Olga Harmony
Mutis

Elena Guiochíns recogió las memorias de algunos integrantes del Teatro de Revista, hoy retirados en la Casa del Actor, con las que elaboró un amoroso libro --no publicado-- que lleva el mismo nombre de su texto dramático, escrito en los mismos tiempos. De esas entrevistas llama la atención, por el tono que le imprimió la escritora --muy afín a la obra de teatro-- la que le hiciera a Malena Vázquez, la auténtica Torbellino, quien falleció al poco tiempo y a quien le está dedicado el memorial. Conocí ambos textos, el uno por lectura dramatizada que dirigió Iona Weisberg y el otro por gentileza de la propia autora. Mutis, la obra dramática me entusiasmó grandemente, entusiasmo que pude refrendar con la lectura de la obra que acaba de editar la UAM en su colección Molinos de viento.

El texto original, amén de un homenaje al teatro frívolo, es extremadamente interesante por sus reflexiones acerca de la vida, la muerte y la vejez: los trastornos seniles, la memoria de sucesos pasados, descritos con un aliento poético en el que se mezclan las pequeñeces cotidianas pero envueltas en una magia que va más allá de la presencia del Mago --quien de alguna manera encarna al destino. Los tiempos trastocados, las riberas entre lo vivido y lo soñado que apenas se delimitan, los muertos en el incendio del Teatro Principal en 1931 y la muerte reciente en el asilo, la entrañable Torbellino que llega siempre precedida de un fuerte viento, que acompañan a Gimena Beltri en el ocaso de su vida, en un tiempo suspendido que es más real que su estancia en el asilo. En los recuerdos trastocados, están los lentes de la Musulmana que transforman todo cuando se ve por ellos, la paloma muerta del Mago --anticipo del final incendio-- y la paloma viva que es el hijo que la anciana Gimena cree haber concebido, o Patrocinio Arrabal, el muñeco que poco a poco roba al ventrílocuo Ociel el habla y se independiza. Todo ello sin inhibir la tristeza de los ancianos ante su vejez, que se les antoja repentina.

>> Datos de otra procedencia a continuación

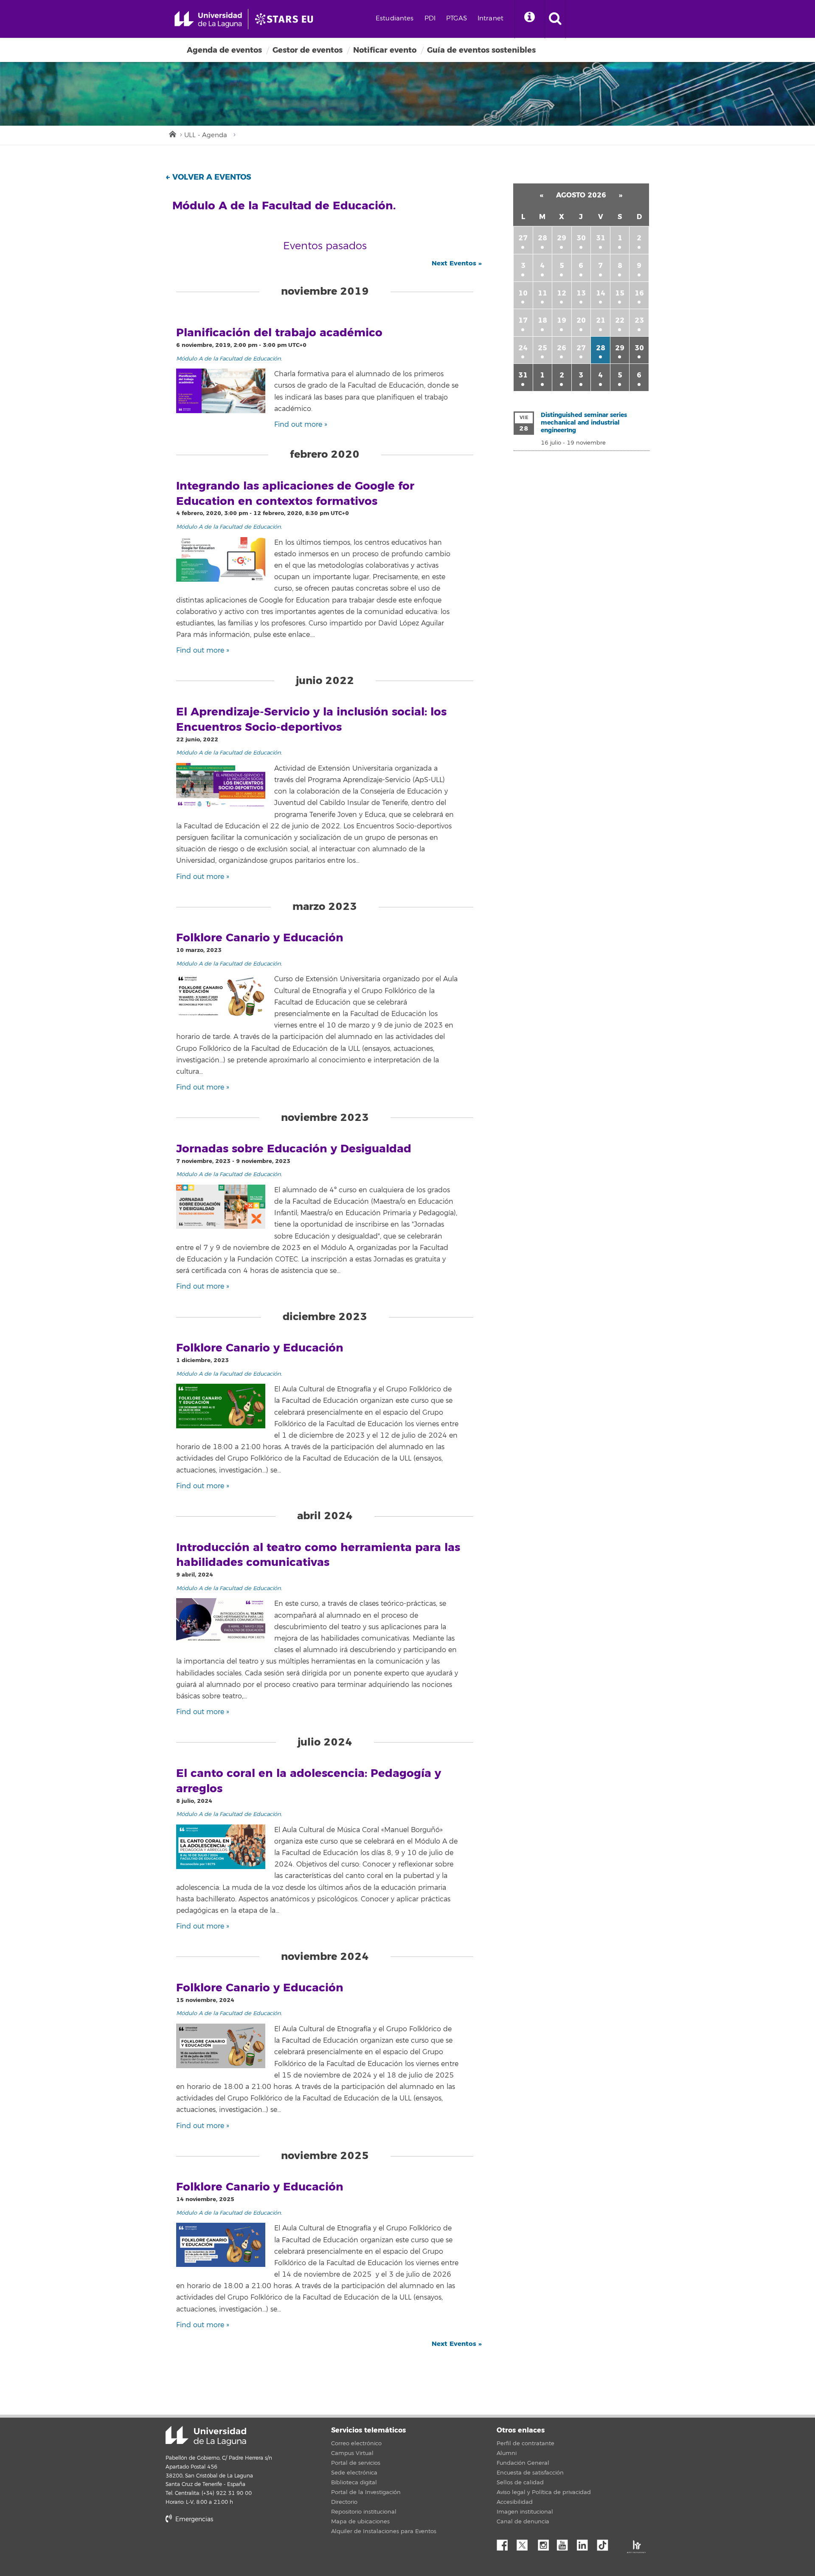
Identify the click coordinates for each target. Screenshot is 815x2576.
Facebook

La presencia de Abraham Oceransky en la dirección era un buen augurio porque se trata de uno de los directores más imaginativos con que cuenta nuestra escena, creador de imágenes teatrales que, se esperaba, tradujeran escénicamente el texto de Elena Guiochíns. Había momentos de difícil realización, como el súbito envejecimiento de los personajes, que podrían haber sido resueltos de modo creativo: Oceransky ha demostrado su capacidad para lograrlo. Para desencanto de quienes conocíamos previamente la obra, la dirección la achata --¿cuándo creímos percibir así un montaje de Oceransky?-- y la convierte en algo diferente en un intento de revivir la revista musical sin la gracia de antaño. No sólo están los cambios de escenas en la estructura de la obra --lo que en ésta, particularmente, resulta grave-- sino la pérdida total de la magia que la habita, la obviedad en los transcursos del tiempo que se vuelve de alguna manera lineal, con los insistentes telones que impiden la fluidez original (quizás en un fallido intento de reconstruir los modos de la vieja revista) y esa voz que se escucha al principio del segundo acto diciendo: ``Pasaron cuarenta años'' y que da al traste con la intención de la obra.

En este híbrido irreconocible, los actores hacen lo que pueden, que no es mucho, lo que incluye a la buena actriz que en otras ocasiones es Verónica Langer. El incendio final, por supuesto, queda excluido y con él la razón de que ese instante previo y sus personajes quede de tal modo fijado en la memoria de la Beltri, junto a la culpa del amor profanado y perdido, que se convierte en romántica vivencia al paso del tiempo; así, no hay mucha posibilidad de transiciones para los actores, cada uno empeñado más en sus números revisteriles --más bien frustrados, por otro lado-- que en tonos actorales.

Ignoro las razones que haya tenido la talentosa Elena para avalar esta escenificación tan apartada de su propuesta inicial. Es posible que la confianza en su antiguo maestro y el peso que tiene la trayectoria de Oceransky la hayan inducido a dejar todo en sus manos. Manos que, por esta vez, no supieron hilar fino en el material que tenían, lo que es doblemente lamentable, por el director y su elenco y por una obra que merecía mejor suerte.